Нет для него больше высших. Молитвы некому возносить.
В ушах разливается нарастающий вой. Сначала кажется, это стонет он сам. Потом Уоллас разбирает, что клич исходит из глубины Леса, зовет воротиться, – и в этот миг он принимает решение.
Протискивается в дверной проем гостиницы Тохто. Уоллас не был внутри с того времени, когда ждал здесь полуухую сволочь. С тех летних дней здание высохло. Хотя, по правде, это Уолласа разнесло вширь, – вон, как знатно натянулась цепочка.
Внутри по-прежнему влажно и душно, пахнет сеном, теплом, деревом, жрачкой, кожей и шкурами. Смердит осенью. В давящей стенами тьме его распирает желанием рвануться на волю. В тесноте он чувствует себя зверем в охотничьей яме.
Прочь, прочь отсюда! Прочь из ненавистных Лунных Камней!
Приходится вламываться за каждую плетеную створку, проверять тесные комнаты. Тяжело пыхтя, он приплясывает, к возбуждению примешивается чувство неловкости. Неприятно подсматривать чужое исподнее. Он ищет Рау, бегло оглядывая каждую из эльфийских клетушек. Некоторые гнезда пусты, убраны в ожидании новых гостей, в других разбросаны вещи и сбита солома, но в большинстве копошатся полусонные эльфы в нижней одежде, ворчат на Уолласа, требуя притворить плетеную створку двери.
На Уолласа крысится пожилой эльф. Уоллас угрожающим рыком осаживает старика прежде, чем успевает подумать.
Вайна Рау нет. С каждой новой обманкой сердце начинает колотиться быстрее: вдруг он что-то запамятовал? Обманулся, неправильно понял?
Обшарив весь сруб, Уоллас собирается ни с чем продираться обратно во двор. А потом соображает, что забыл про клетушки у дальней стены. Там совсем тесно. Приходится боком переть напролом, цепляясь одеждой за недотесы сучков.
Добравшись до рядочка дверей, он толкает самую первую, – и с облегчением узнает половину от Рау. Того, кто приходил с бегунками.

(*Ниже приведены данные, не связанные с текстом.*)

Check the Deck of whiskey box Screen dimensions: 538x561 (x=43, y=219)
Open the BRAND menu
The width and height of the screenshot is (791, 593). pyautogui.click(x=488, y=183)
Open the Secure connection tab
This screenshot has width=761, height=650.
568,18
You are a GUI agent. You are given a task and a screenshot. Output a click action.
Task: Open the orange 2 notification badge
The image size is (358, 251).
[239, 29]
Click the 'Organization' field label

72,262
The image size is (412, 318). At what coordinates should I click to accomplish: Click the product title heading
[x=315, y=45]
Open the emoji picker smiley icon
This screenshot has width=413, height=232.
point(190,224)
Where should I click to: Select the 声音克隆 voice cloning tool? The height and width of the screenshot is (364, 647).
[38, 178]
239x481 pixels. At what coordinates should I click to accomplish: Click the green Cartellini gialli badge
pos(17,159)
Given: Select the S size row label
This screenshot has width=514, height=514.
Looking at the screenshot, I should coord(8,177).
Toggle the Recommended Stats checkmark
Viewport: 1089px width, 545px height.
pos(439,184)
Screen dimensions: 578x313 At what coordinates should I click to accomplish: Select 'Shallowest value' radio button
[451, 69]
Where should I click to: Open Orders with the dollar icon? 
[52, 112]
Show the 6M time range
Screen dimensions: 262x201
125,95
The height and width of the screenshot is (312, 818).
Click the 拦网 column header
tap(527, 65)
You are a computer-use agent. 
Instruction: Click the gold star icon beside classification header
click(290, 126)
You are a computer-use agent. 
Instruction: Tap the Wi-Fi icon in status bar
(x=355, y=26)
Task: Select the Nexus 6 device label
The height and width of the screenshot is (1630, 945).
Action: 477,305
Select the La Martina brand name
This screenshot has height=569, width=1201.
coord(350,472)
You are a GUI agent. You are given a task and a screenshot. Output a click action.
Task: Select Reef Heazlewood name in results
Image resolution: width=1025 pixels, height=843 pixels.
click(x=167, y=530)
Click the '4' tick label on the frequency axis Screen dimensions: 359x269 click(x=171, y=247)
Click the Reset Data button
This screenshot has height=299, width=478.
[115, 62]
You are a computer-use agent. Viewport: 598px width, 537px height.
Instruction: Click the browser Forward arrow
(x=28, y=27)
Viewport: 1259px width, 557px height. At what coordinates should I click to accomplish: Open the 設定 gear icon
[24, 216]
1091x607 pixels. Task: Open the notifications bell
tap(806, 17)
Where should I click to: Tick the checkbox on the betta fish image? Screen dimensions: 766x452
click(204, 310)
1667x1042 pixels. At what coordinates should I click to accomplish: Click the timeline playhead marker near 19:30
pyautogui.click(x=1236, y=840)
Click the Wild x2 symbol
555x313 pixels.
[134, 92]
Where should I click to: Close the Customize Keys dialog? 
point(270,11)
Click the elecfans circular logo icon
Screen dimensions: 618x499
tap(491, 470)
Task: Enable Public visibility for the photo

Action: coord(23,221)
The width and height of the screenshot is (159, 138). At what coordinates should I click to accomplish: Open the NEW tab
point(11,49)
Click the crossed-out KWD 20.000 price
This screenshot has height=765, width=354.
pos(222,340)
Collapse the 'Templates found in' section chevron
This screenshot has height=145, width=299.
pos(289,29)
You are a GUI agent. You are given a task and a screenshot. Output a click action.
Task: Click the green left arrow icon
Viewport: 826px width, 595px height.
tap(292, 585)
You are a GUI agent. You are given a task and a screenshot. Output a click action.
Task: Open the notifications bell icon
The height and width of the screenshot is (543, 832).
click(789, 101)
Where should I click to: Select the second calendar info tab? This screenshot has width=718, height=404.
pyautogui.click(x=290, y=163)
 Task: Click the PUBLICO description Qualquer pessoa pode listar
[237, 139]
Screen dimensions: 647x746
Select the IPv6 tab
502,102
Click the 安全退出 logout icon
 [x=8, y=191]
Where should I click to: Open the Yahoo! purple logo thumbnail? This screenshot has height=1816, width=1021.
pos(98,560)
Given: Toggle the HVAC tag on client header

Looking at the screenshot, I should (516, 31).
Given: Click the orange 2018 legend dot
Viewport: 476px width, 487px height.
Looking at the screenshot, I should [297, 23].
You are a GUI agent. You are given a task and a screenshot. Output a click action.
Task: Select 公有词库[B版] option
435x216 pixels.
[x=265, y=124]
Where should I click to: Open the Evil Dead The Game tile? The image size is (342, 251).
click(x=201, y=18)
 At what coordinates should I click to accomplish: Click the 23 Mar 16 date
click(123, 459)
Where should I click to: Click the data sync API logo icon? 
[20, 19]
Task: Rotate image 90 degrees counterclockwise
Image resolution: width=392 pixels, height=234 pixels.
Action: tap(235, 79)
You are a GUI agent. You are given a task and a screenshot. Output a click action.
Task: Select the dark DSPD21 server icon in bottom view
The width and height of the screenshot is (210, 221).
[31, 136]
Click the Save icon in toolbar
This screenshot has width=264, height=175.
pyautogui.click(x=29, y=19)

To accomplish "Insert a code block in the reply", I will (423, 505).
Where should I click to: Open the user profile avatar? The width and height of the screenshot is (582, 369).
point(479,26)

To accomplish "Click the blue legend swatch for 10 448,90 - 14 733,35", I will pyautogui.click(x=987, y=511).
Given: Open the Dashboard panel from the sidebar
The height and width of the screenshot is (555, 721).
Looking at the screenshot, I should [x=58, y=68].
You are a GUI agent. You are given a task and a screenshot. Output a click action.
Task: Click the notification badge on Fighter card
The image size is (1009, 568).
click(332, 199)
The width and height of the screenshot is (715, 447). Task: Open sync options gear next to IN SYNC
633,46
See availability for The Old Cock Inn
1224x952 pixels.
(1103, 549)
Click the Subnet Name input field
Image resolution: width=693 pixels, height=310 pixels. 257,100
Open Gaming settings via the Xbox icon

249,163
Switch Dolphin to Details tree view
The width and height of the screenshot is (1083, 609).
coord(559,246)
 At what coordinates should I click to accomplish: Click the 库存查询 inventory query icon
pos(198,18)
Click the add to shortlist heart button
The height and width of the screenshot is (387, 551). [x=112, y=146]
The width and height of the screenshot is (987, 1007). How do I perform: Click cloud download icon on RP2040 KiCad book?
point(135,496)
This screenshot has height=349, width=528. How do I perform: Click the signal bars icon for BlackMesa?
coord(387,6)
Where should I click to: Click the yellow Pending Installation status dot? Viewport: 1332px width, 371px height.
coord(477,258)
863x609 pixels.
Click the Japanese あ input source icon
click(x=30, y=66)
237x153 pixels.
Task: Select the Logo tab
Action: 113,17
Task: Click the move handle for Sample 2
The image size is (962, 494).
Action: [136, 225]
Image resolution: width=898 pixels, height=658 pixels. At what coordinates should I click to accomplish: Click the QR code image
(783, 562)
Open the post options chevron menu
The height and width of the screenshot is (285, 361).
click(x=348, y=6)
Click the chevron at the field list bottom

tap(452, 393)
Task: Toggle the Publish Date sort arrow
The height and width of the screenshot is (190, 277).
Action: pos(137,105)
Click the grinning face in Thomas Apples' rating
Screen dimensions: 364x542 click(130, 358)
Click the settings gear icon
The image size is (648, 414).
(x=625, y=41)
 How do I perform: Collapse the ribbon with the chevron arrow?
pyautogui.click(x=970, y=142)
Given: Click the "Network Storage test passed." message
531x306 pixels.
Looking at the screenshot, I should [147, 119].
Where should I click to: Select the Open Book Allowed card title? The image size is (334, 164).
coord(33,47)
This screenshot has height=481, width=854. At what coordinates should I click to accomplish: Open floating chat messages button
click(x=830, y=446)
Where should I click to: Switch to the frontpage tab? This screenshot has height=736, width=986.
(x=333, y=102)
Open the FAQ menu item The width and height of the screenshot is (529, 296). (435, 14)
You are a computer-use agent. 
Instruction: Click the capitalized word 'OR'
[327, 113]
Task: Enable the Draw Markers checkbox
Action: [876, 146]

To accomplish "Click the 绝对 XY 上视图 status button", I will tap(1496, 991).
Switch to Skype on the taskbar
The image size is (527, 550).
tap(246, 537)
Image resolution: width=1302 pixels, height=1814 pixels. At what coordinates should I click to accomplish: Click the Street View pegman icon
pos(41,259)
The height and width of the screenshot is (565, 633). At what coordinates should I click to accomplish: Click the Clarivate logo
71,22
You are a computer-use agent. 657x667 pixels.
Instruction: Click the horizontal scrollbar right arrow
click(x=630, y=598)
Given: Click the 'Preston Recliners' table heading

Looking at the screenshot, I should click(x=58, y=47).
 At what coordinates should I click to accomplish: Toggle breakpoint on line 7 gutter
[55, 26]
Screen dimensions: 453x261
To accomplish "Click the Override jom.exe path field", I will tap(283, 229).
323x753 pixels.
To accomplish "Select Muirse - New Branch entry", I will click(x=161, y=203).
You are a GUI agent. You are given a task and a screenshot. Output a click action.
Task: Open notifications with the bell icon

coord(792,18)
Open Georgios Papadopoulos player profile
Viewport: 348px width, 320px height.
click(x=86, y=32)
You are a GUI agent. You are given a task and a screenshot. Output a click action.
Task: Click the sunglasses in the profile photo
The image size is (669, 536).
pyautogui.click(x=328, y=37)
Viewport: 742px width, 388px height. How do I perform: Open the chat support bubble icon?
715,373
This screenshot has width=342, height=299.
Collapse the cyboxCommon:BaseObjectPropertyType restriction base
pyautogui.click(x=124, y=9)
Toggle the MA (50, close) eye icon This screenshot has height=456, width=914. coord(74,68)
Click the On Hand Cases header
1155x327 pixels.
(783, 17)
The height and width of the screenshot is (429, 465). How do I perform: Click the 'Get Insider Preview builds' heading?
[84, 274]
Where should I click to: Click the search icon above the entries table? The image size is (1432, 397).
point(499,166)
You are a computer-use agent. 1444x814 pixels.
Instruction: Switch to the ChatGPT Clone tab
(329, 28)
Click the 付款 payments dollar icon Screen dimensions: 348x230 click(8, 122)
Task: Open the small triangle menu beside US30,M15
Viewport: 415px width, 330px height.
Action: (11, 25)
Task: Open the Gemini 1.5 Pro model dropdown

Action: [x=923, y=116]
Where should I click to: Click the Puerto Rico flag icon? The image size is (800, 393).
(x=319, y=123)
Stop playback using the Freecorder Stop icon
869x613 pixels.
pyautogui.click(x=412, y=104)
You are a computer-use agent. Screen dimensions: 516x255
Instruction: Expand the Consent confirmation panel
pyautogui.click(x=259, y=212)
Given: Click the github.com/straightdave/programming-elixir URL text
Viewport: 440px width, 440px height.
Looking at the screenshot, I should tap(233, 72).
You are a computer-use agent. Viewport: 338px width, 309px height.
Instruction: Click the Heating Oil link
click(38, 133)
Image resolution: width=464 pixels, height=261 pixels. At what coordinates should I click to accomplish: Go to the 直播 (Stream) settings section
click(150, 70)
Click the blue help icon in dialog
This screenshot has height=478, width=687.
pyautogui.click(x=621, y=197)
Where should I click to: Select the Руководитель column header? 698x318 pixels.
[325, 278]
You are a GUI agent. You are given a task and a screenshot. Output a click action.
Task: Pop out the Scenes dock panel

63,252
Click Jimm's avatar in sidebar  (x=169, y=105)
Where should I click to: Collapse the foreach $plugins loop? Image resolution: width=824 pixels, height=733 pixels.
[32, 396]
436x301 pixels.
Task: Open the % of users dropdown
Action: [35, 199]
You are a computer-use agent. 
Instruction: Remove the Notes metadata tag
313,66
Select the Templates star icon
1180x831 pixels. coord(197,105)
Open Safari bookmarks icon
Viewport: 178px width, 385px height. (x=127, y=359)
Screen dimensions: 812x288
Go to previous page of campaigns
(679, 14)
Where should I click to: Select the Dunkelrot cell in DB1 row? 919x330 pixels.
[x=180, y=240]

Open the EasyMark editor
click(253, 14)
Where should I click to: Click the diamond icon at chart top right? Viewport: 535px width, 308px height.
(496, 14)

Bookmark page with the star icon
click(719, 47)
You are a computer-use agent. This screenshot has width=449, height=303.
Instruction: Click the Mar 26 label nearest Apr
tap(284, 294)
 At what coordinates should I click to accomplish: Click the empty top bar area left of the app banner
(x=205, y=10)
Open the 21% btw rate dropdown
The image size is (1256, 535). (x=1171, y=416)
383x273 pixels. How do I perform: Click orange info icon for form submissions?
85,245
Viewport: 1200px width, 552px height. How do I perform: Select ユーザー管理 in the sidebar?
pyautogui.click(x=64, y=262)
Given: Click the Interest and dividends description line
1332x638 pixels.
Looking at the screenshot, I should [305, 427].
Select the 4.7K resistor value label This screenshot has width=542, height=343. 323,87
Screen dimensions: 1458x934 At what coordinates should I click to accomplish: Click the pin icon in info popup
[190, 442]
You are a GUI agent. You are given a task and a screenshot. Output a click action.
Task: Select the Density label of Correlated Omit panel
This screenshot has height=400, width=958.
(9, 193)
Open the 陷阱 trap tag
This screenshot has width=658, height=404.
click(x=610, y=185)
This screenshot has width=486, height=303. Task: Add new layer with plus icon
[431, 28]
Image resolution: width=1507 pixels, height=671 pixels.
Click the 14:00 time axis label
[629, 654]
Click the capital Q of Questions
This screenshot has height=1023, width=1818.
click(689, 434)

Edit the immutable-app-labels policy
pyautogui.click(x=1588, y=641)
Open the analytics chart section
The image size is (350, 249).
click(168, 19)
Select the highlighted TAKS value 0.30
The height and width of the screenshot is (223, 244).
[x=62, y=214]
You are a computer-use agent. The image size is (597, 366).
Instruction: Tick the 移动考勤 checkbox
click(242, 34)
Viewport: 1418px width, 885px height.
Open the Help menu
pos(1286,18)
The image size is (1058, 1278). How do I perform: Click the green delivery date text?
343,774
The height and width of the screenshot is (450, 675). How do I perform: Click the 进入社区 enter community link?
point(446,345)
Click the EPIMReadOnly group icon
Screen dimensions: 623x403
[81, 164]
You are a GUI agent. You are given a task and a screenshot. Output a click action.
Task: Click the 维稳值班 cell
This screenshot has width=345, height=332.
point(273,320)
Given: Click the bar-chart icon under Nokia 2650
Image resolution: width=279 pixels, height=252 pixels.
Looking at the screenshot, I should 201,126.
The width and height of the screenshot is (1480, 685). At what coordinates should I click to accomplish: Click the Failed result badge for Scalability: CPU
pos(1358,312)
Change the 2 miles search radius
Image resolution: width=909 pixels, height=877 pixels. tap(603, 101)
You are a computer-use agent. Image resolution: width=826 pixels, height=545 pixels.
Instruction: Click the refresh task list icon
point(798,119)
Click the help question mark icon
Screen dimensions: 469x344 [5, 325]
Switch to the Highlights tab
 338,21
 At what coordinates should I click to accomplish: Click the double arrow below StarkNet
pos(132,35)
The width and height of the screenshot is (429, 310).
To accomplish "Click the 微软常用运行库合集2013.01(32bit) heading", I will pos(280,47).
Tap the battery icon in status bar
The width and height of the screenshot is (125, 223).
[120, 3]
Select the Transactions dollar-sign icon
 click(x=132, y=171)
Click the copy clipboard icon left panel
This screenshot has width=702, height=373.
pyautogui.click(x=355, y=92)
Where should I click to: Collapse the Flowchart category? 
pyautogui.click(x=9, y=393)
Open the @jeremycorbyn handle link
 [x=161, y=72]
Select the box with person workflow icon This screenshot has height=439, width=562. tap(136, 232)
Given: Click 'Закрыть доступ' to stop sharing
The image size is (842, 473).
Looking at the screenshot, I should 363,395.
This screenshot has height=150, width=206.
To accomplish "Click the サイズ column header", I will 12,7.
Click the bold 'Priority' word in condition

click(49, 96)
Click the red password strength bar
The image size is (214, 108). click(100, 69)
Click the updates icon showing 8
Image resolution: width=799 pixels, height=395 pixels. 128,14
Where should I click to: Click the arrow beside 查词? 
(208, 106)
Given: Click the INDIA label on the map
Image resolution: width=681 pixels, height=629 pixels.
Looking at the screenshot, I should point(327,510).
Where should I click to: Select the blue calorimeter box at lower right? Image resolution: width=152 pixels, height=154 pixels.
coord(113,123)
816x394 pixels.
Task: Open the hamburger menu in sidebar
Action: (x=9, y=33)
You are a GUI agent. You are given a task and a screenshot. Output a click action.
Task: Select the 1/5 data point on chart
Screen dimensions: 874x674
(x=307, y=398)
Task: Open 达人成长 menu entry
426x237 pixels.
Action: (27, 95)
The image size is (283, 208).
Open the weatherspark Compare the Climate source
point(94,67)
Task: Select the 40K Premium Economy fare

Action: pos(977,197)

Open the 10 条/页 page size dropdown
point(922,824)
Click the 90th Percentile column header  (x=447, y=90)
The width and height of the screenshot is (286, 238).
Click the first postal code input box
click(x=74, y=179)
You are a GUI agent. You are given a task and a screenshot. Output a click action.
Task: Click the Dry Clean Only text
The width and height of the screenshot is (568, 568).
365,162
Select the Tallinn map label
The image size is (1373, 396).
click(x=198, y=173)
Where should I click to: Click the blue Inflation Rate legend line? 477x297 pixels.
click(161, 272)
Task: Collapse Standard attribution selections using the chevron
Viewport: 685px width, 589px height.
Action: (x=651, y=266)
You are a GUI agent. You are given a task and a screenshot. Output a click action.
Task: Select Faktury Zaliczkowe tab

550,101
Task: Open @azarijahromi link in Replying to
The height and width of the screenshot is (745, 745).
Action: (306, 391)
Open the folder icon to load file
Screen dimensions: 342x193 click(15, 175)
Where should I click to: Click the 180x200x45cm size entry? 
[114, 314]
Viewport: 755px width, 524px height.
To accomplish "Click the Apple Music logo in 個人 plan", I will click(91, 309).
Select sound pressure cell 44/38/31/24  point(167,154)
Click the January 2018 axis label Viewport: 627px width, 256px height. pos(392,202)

Сложив ноги крест-накрест, эльф сидит в гнезде из соломы, в кромешной тьме починяя исподнее. Рядом разложены походные вещи. На грубо сколоченном низеньком столике стоят трактирная крынка с водой и плошка с парой рыжих плодов. Позади речного, свернувшись в клубок и укрывшись шкурой, дрыхнет бродяга-напарник.
Эльф поднимает глаза, и Уоллас отшатывается, – одно страшное мгновение ему кажется, что несчастный хья выбрался из болот. Волосы светлого обкорнаны точно так же. Клочьями, будто их тупым ножом обстригали.
«Он же раб», – осознает Уоллас. В его голове разбивается чашка.
– Ты че приперся, болван?! – Шипит речной, метнув быстрый взгляд за спину Уолласа. – Вали, жди за сараями!
Позади него хозяин что-то сонно ворчит.